Pain Killers Withdrawal, how you guys deal with it.

[F.u.Crohns]

I'm currently tapper down on my pain pills and there was time where I forgot to take my pain pills and my body will go into crazy withdrawal. I was wondering if anyone that went through opiate withdrawal what did they use to help fight the WD symptoms?

Thanx!:ghug:

 

[Susan2]

Before I was diagnosed with Crohn's, I was on six different medications, none of which had any relationship to my symptoms and which made me feel dopey all the time, because no-one knew what was wrong with me. I'm sure that some of them thought that it was "all in my mind".

I decided to give all medications up "cold turkey", which I would not advise anyone to do but I felt that I had no choice. I had a month of extreme withdrawal symptoms - I was fortunate that a friend knew a sports masseur and he drove me there every morning for a massage, then I went home and soaked in a hot bath, then went to bed.
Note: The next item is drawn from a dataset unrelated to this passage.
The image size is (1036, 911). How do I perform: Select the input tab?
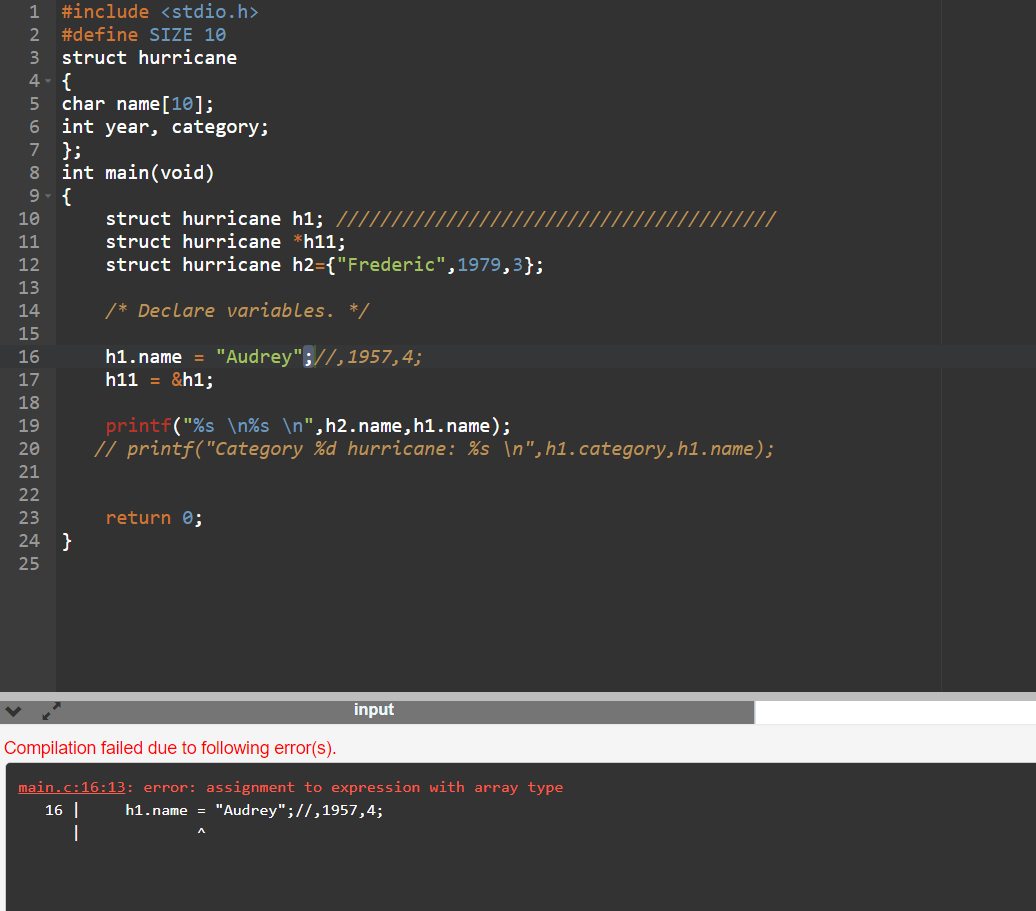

It was a hard time but worth it.

 

[Essieluv]

I've had to take Oxy a few times in my Crohn's journey. Each time, getting off is horrid, even if it is just a low dose. There is not much you can do, just go slowly and sleep as much as you can. It can also help to exercise a bit (very mildly) if possible. If your withdrawal symptoms get too bad call your doc. I wish you luck! Keep us posted.